Liebe Angela Pagano!

Ich habe deinen Artikel in der wsws mit großem Interesse gelesen, da auch ich diesen Fall aufmerksam verfolgt habe. Ich stimme mit deinem Artikel und deinen Schlussfolgerungen voll und ganz überein.

Zweifellos befindet sich die japanische Gesellschaft und mit ihr die Familie und das Erziehungssystem in einer tiefen Krise. Deren Ursachen liegen einerseits in dem scharfen Niedergang der japanischen Wirtschaft und andererseits darin, dass das überkommene patriarchalisch autoritäre Wertesystem, das in Zeiten des sogenannten japanischen Wirtschaftswunders relativ gut mit den kapitalistischen Wirtschaftsbedingungen in Einklang gebracht werden konnte, jetzt vollkommen unterhöhlt wird.

Wir haben auf der wsws in letzter Zeit mehrere Artikel veröffentlicht, die sich mit der wirtschaftlichen und politischen Krise in Japan auseinandersetzen.

Auf dieser Grundlage ist das düstere Bild der modernen japanischen Lernkultur zu verstehen. Die wirtschaftliche Krise verschärft die sozialen Gegensätze der japanischen Gesellschaft enorm. Arbeitsplätze auf Lebenszeit gibt es nicht mehr und der mörderische Wettbewerb weitet sich bis in das Jugend-, ja, wie der Fall Mitsuko Yamada zeigt, bis ins Kleinkindalter aus.

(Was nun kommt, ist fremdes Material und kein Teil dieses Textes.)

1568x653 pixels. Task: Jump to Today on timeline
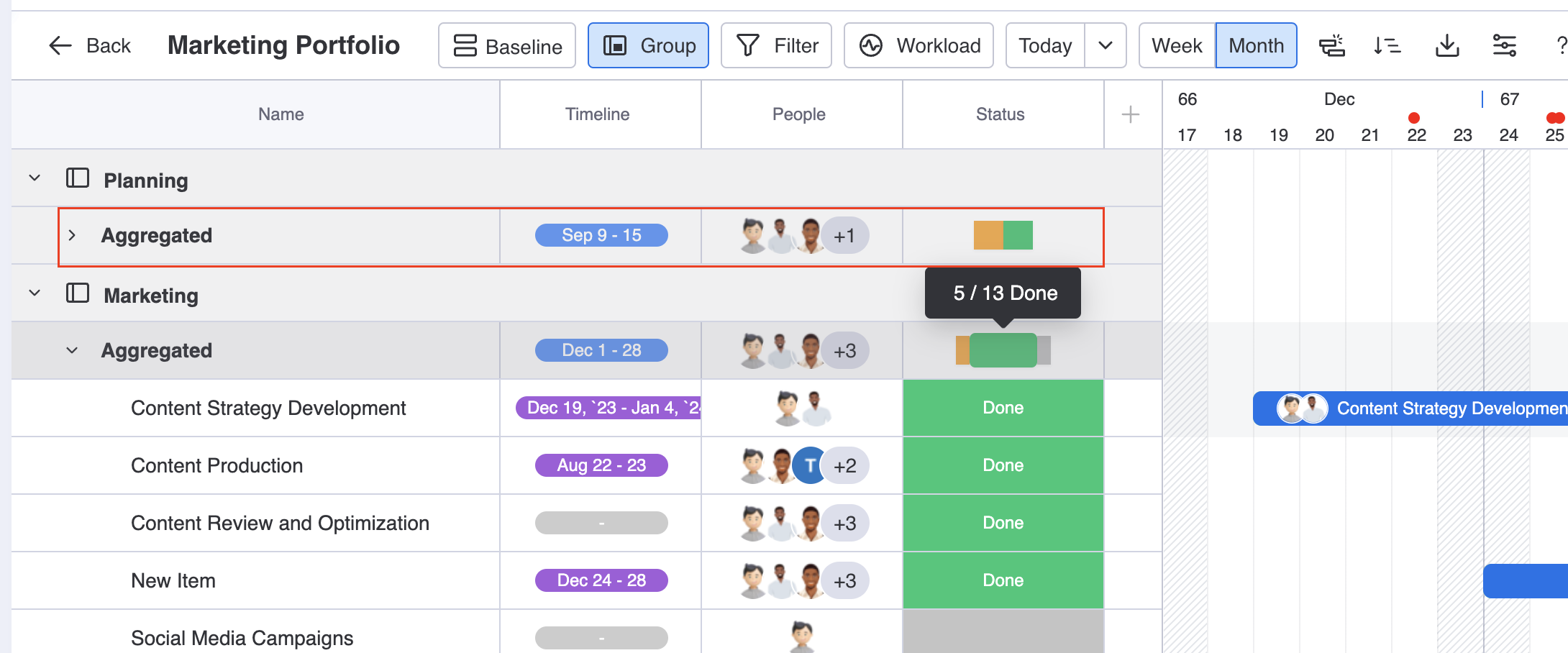(x=1045, y=46)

Folgt man der Berichterstattung diverser Medien, so ist in der letzten Zeit immer wieder von Schülerselbstmorden, Gewalt an Schulen, der Prüfungshölle usw. die Rede. Hilflosigkeit und erlebte Ohnmachtgefühle gegenüber der gesellschaftlichen Krise drücken sich in Feindseligkeiten oder Aggression gegenüber Außenseitern aus. Für die Medien scheinen dabei weniger die Täter das Problem zu sein, als die Opfer. "Die Provokation des Opfers bestand darin, dass das Kind die Teilnahme an der Gruppe verweigerte oder dazu nicht fähig war," heißt es z. B. in einem Fall, der in einem Buch der Autorin Donata Elschenbroich geschildert wird. ( Anleitung zur Neugier - Grundlagen japanischer Erziehung, Frankfurt/Main 1996)

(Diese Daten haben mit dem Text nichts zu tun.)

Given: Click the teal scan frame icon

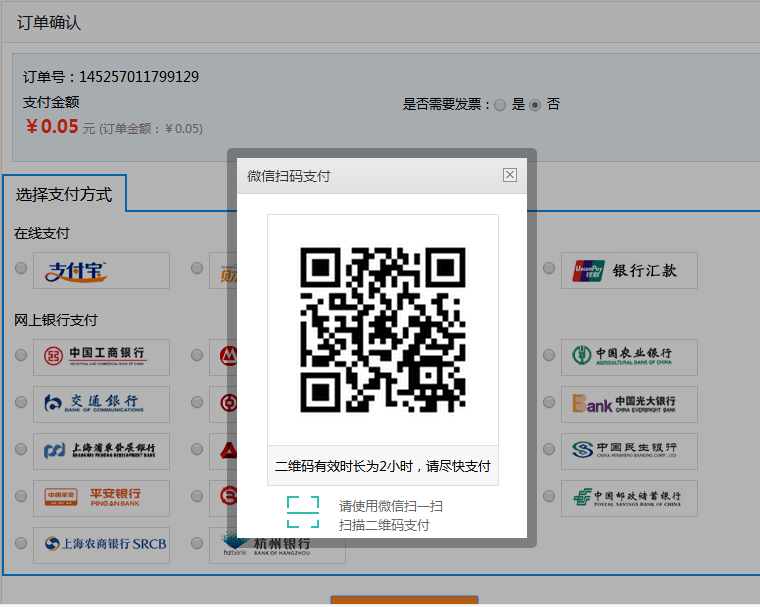Looking at the screenshot, I should (x=303, y=511).
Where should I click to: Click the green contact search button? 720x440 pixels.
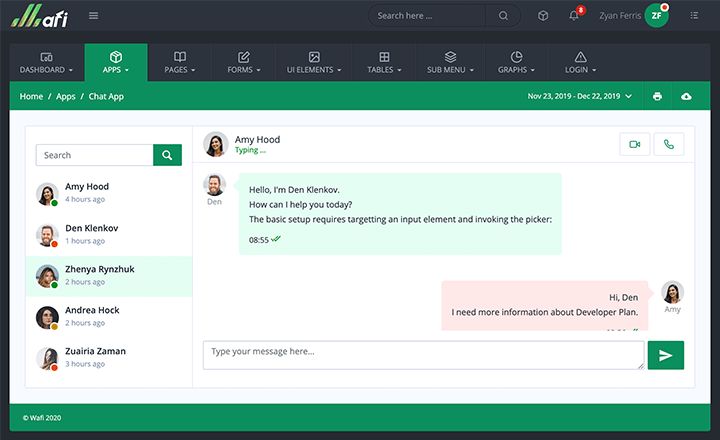click(x=167, y=155)
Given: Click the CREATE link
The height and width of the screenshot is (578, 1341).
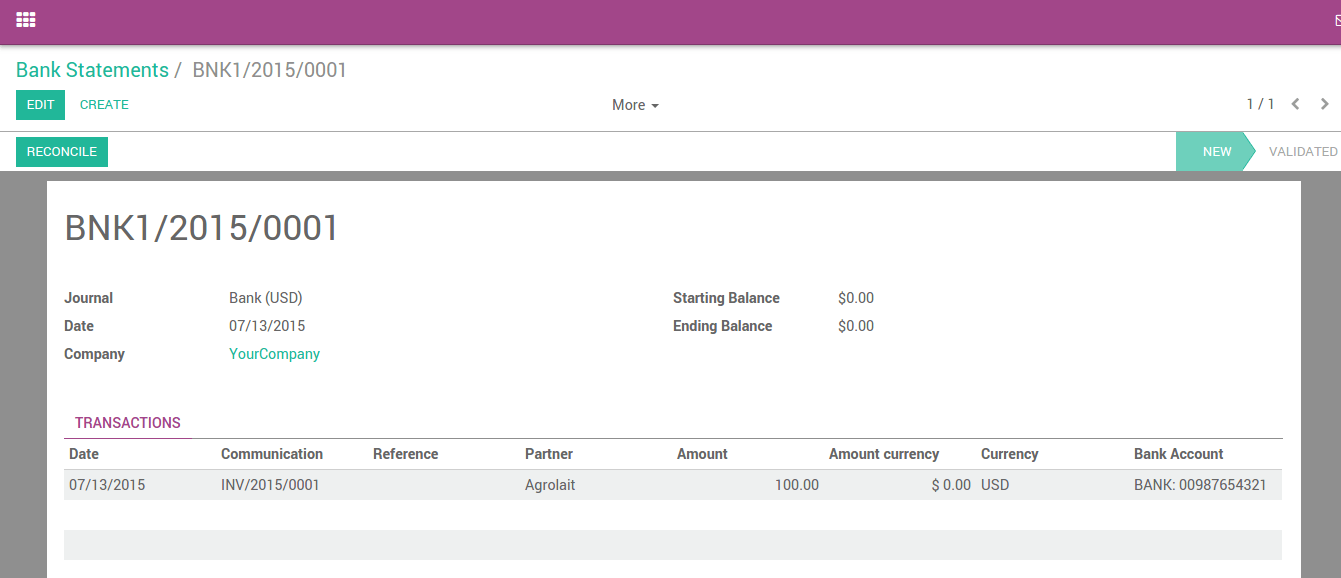Looking at the screenshot, I should (103, 104).
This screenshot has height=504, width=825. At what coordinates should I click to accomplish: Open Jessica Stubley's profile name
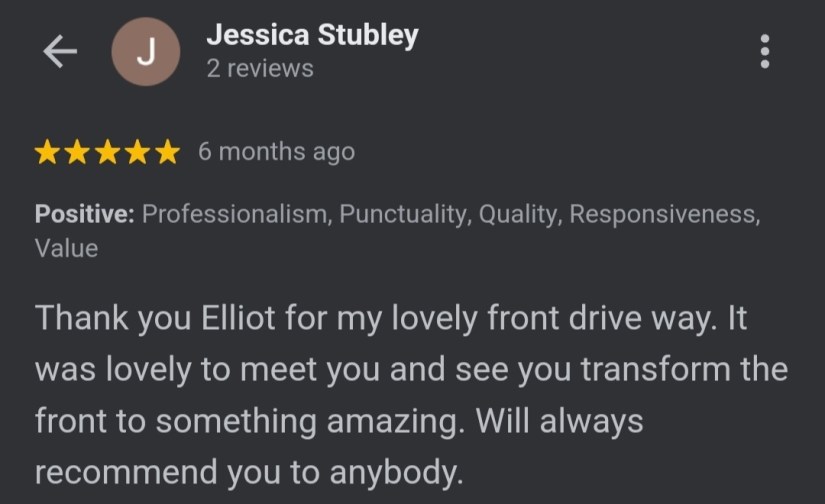click(x=312, y=36)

Schwerste Examensprüfungen bis hin zur Oberschule, gepaart mit einer hohen Erwartungshaltung der Eltern und einer gehörigen Portion Gruppendruck, vertragen sich auf Dauer nicht mit jugendlichem Aufbegehren und persönlicher Findung und Entfaltung. Der Weg von Konformität zur Destruktion ist da vorprogrammiert.

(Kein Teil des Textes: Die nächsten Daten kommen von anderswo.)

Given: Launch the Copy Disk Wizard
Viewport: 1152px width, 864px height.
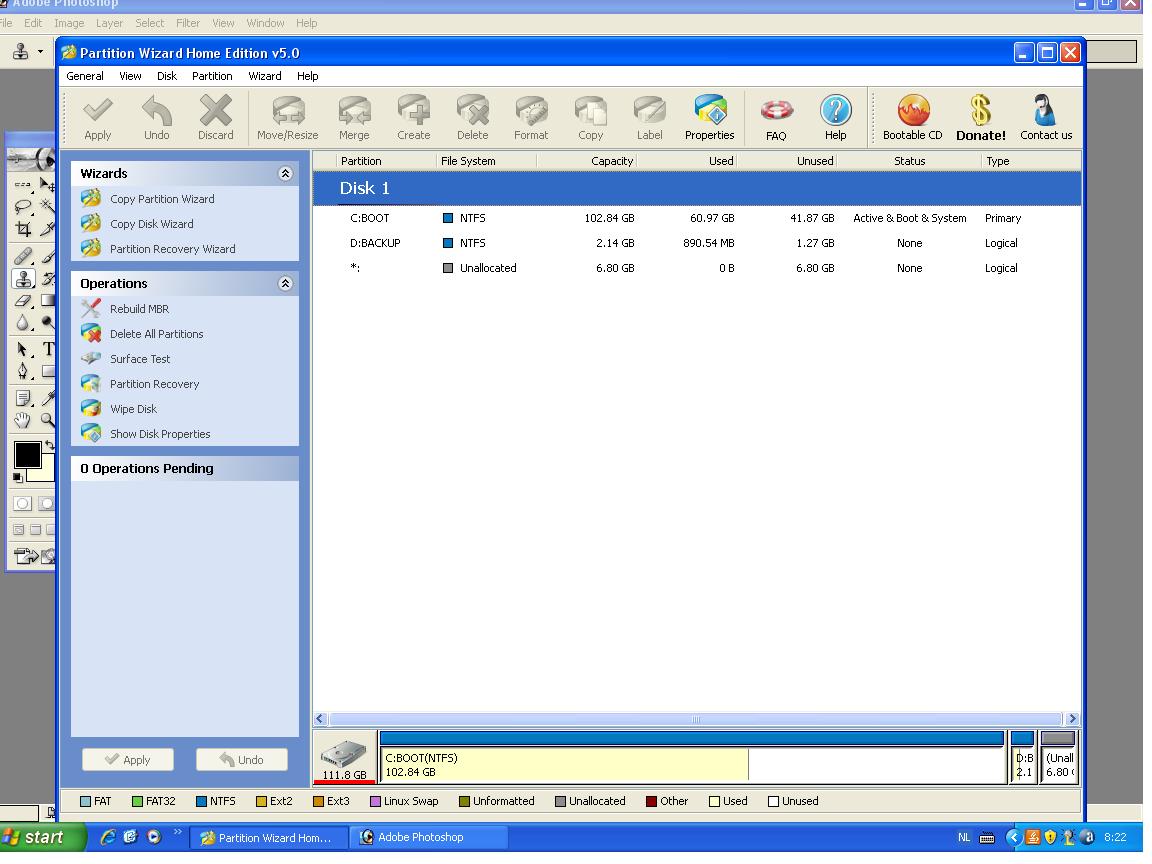Looking at the screenshot, I should point(151,224).
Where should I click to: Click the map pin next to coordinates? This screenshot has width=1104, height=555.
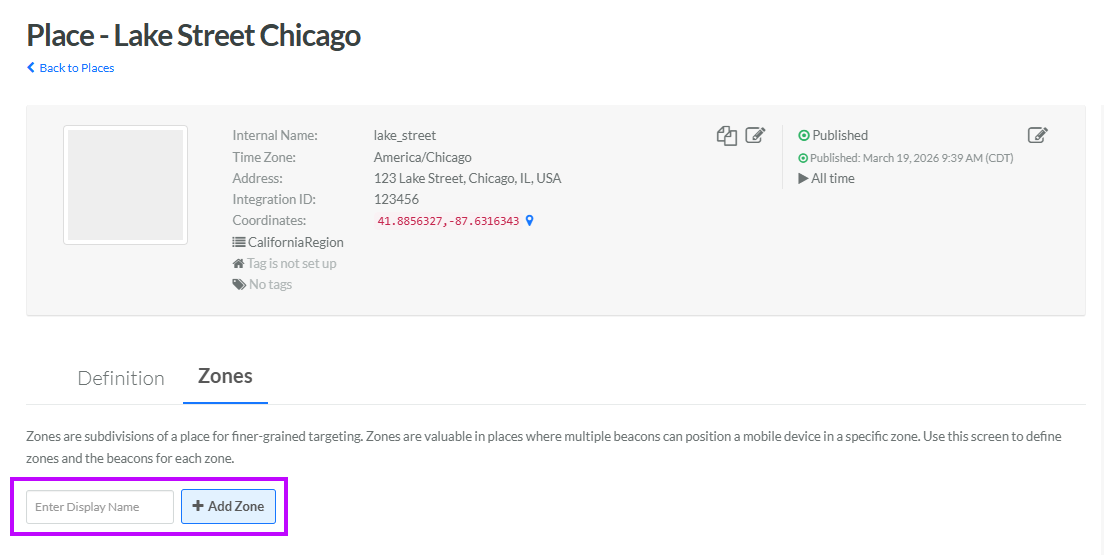[x=530, y=221]
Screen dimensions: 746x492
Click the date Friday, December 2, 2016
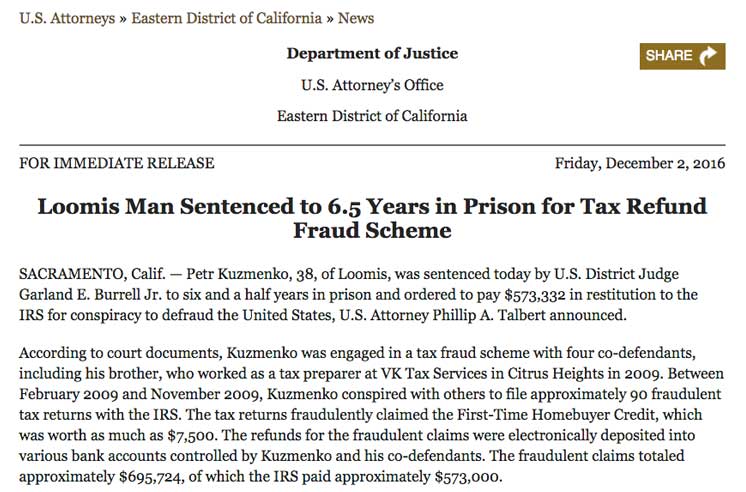[640, 164]
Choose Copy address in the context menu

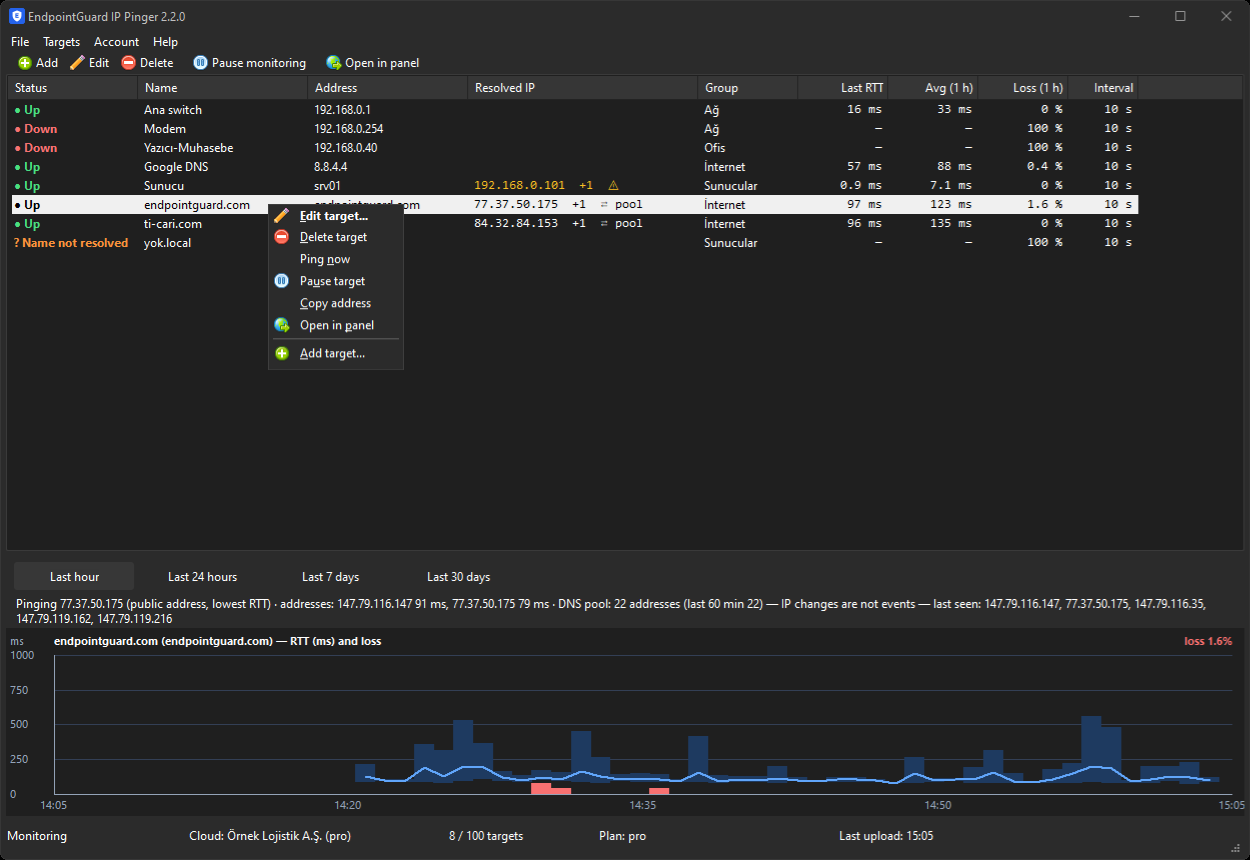tap(336, 303)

Es mehren sich in der Presse Berichte über individuelle Gewaltausbrüche an Schulen bzw. unter Jugendlichen ganz allgemein. So hat es 1995 166 Schülerselbstmorde und 56.600 Fälle von "Ijime" gegeben. Der Begriff "Ijime" steht für "Schikane an japanischen Schulen". Es verwundert nicht, wenn die japanischen Medien zunehmend verschreckt reagieren, ohne aber einen Ausweg zu finden.

Ein Beispiel für die gegenwärtige japanische Familiensituation liefert die dreifache Mutter Kaoru Katayama, die für die Mörderin Yamadas Verständnis aufbringt, da sie selbst, wie sie berichtet, "von Ehrgeiz zerfressen und von dem Konkurrenzkampf unter befreundeten Müttern angestachelt, ihre erstgeborene Tochter auf den Leidensweg geschickt hat." ( Frankfurter Rundschau,6. Dezember 1999)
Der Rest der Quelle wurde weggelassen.